Exercise materials: Begin

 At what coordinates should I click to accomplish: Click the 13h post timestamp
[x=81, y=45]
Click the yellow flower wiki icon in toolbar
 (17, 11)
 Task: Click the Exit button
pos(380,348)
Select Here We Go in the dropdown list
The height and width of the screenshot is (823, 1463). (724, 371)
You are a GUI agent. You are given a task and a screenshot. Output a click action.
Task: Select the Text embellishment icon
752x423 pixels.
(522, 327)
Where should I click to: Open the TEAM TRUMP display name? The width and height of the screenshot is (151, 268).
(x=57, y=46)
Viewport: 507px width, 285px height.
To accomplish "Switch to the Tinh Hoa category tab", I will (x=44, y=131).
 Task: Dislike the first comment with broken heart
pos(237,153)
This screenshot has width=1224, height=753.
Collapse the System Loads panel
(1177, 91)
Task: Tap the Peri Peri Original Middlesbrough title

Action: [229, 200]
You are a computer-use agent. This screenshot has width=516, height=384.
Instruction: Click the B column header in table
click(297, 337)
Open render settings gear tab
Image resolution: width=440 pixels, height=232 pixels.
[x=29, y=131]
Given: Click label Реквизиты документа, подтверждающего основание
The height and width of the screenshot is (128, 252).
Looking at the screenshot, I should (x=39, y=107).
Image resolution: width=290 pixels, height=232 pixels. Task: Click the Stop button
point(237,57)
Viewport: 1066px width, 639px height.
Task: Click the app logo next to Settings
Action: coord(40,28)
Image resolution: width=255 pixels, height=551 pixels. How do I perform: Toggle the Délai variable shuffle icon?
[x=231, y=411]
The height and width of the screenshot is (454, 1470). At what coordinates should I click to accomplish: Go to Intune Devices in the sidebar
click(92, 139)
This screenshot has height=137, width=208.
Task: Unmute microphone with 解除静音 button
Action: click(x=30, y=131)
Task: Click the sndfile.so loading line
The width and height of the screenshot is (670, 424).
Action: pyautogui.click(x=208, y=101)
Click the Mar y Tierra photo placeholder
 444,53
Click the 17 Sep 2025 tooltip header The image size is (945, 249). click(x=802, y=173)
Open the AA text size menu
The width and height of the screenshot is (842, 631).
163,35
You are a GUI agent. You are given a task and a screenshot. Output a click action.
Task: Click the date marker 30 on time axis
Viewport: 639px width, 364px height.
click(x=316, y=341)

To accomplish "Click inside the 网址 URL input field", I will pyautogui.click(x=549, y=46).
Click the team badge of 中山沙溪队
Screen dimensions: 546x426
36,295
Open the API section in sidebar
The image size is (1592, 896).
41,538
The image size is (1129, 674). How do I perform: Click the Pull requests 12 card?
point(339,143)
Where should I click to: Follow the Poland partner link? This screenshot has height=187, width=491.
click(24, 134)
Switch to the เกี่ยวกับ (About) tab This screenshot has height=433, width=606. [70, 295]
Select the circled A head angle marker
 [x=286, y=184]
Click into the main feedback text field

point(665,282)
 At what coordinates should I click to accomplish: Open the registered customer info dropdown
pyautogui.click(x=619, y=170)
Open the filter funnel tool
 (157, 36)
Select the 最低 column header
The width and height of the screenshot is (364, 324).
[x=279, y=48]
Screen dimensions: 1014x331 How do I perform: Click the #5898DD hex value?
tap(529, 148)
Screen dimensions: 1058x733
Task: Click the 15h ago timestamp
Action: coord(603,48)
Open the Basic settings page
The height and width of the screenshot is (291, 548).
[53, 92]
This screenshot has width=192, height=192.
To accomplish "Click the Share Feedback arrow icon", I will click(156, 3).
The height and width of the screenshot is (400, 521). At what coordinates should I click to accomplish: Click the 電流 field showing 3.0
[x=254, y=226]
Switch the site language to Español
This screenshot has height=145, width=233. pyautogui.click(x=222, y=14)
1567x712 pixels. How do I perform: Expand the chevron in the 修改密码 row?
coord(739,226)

Exercise materials: End

→ Exercise description: Return each entry without altering a single word.

→ Answer to the exercise:
 At what coordinates should I click to accomplish: Click the 13h post timestamp
[x=81, y=45]
Click the yellow flower wiki icon in toolbar
 (17, 11)
 Task: Click the Exit button
pos(380,348)
Select Here We Go in the dropdown list
The height and width of the screenshot is (823, 1463). (724, 371)
You are a GUI agent. You are given a task and a screenshot. Output a click action.
Task: Select the Text embellishment icon
752x423 pixels.
(522, 327)
Where should I click to: Open the TEAM TRUMP display name? The width and height of the screenshot is (151, 268).
(x=57, y=46)
Viewport: 507px width, 285px height.
To accomplish "Switch to the Tinh Hoa category tab", I will (x=44, y=131).
 Task: Dislike the first comment with broken heart
pos(237,153)
This screenshot has width=1224, height=753.
Collapse the System Loads panel
(1177, 91)
Task: Tap the Peri Peri Original Middlesbrough title

Action: [229, 200]
You are a computer-use agent. This screenshot has width=516, height=384.
Instruction: Click the B column header in table
click(297, 337)
Open render settings gear tab
Image resolution: width=440 pixels, height=232 pixels.
[x=29, y=131]
Given: Click label Реквизиты документа, подтверждающего основание
The height and width of the screenshot is (128, 252).
Looking at the screenshot, I should (x=39, y=107).
Image resolution: width=290 pixels, height=232 pixels. Task: Click the Stop button
point(237,57)
Viewport: 1066px width, 639px height.
Task: Click the app logo next to Settings
Action: coord(40,28)
Image resolution: width=255 pixels, height=551 pixels. How do I perform: Toggle the Délai variable shuffle icon?
[x=231, y=411]
The height and width of the screenshot is (454, 1470). At what coordinates should I click to accomplish: Go to Intune Devices in the sidebar
click(92, 139)
This screenshot has height=137, width=208.
Task: Unmute microphone with 解除静音 button
Action: click(x=30, y=131)
Task: Click the sndfile.so loading line
The width and height of the screenshot is (670, 424).
Action: pyautogui.click(x=208, y=101)
Click the Mar y Tierra photo placeholder
 444,53
Click the 17 Sep 2025 tooltip header The image size is (945, 249). click(x=802, y=173)
Open the AA text size menu
The width and height of the screenshot is (842, 631).
163,35
You are a GUI agent. You are given a task and a screenshot. Output a click action.
Task: Click the date marker 30 on time axis
Viewport: 639px width, 364px height.
click(x=316, y=341)

To accomplish "Click inside the 网址 URL input field", I will pyautogui.click(x=549, y=46).
Click the team badge of 中山沙溪队
Screen dimensions: 546x426
36,295
Open the API section in sidebar
The image size is (1592, 896).
41,538
The image size is (1129, 674). How do I perform: Click the Pull requests 12 card?
point(339,143)
Where should I click to: Follow the Poland partner link? This screenshot has height=187, width=491.
click(24, 134)
Switch to the เกี่ยวกับ (About) tab This screenshot has height=433, width=606. [70, 295]
Select the circled A head angle marker
 [x=286, y=184]
Click into the main feedback text field

point(665,282)
 At what coordinates should I click to accomplish: Open the registered customer info dropdown
pyautogui.click(x=619, y=170)
Open the filter funnel tool
 (157, 36)
Select the 最低 column header
The width and height of the screenshot is (364, 324).
[x=279, y=48]
Screen dimensions: 1014x331 How do I perform: Click the #5898DD hex value?
tap(529, 148)
Screen dimensions: 1058x733
Task: Click the 15h ago timestamp
Action: coord(603,48)
Open the Basic settings page
The height and width of the screenshot is (291, 548).
[53, 92]
This screenshot has width=192, height=192.
To accomplish "Click the Share Feedback arrow icon", I will click(156, 3).
The height and width of the screenshot is (400, 521). At what coordinates should I click to accomplish: Click the 電流 field showing 3.0
[x=254, y=226]
Switch the site language to Español
This screenshot has height=145, width=233. pyautogui.click(x=222, y=14)
1567x712 pixels. How do I perform: Expand the chevron in the 修改密码 row?
coord(739,226)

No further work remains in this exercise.